## Work to complete
Copy out the rows below word for word, starting at the line that contains "Where should I" and continuing through the last row. Leave the pictures out of your answer.

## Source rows
------

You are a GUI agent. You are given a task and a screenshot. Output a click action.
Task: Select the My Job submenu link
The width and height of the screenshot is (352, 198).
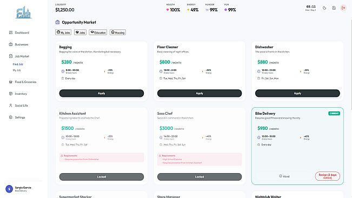(17, 70)
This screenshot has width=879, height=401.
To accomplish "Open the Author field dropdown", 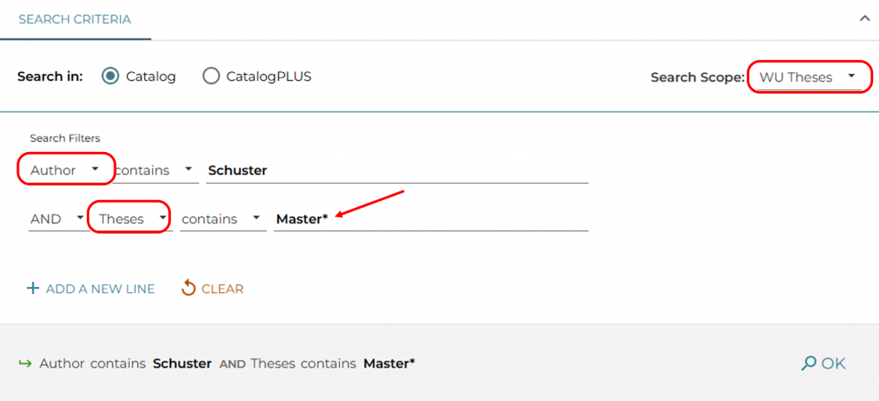I will 66,170.
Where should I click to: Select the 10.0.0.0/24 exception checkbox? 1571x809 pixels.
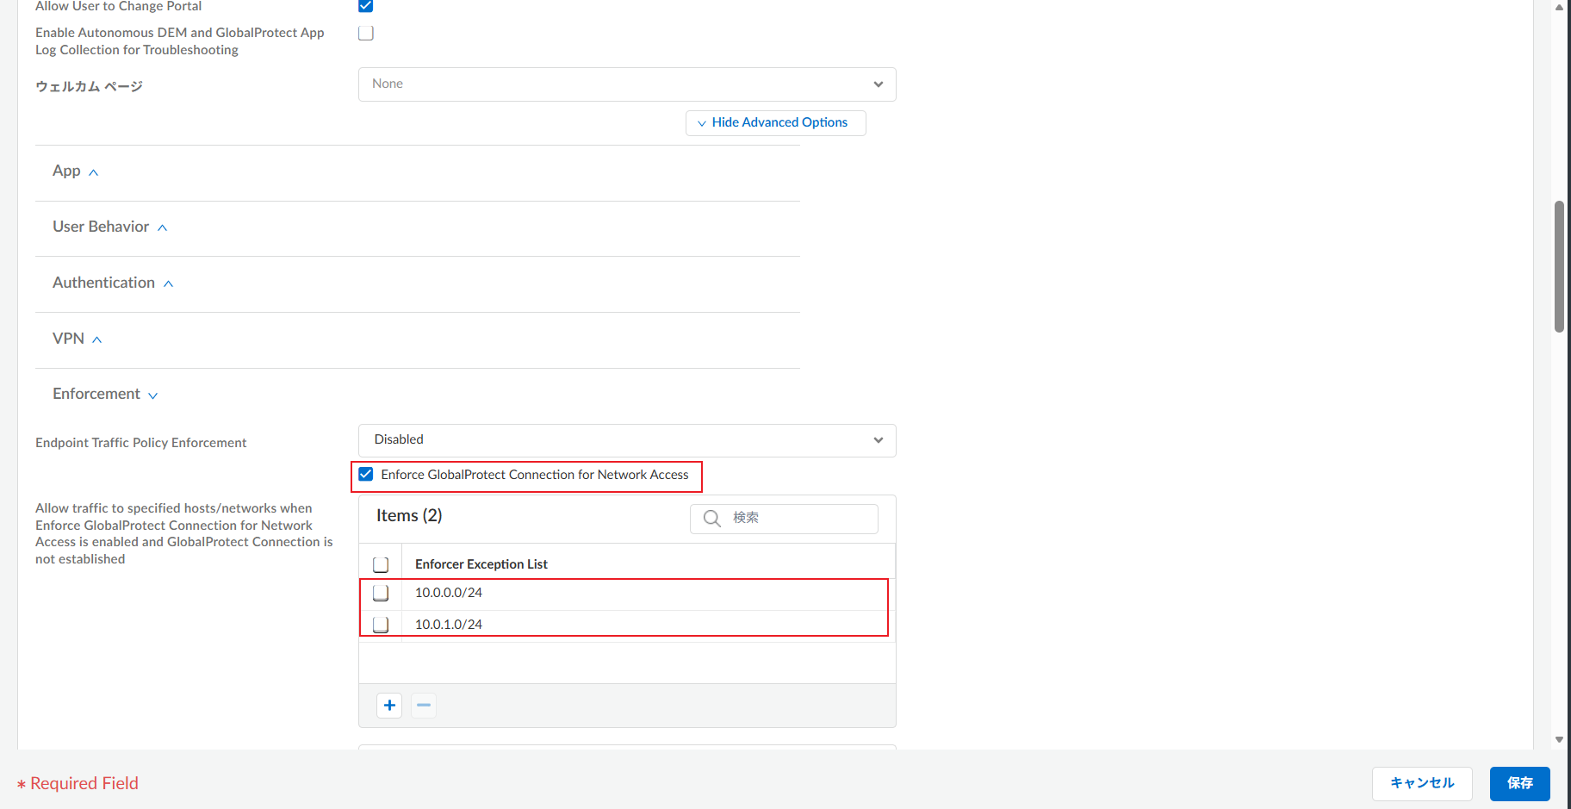[x=381, y=593]
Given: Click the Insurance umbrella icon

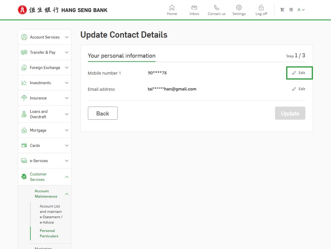Looking at the screenshot, I should (24, 98).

------

## Correct answer
Where should I click to: Select the 10.0.0.0/24 exception checkbox? 1571x809 pixels.
[x=381, y=593]
Given: Click the Insurance umbrella icon

Looking at the screenshot, I should (24, 98).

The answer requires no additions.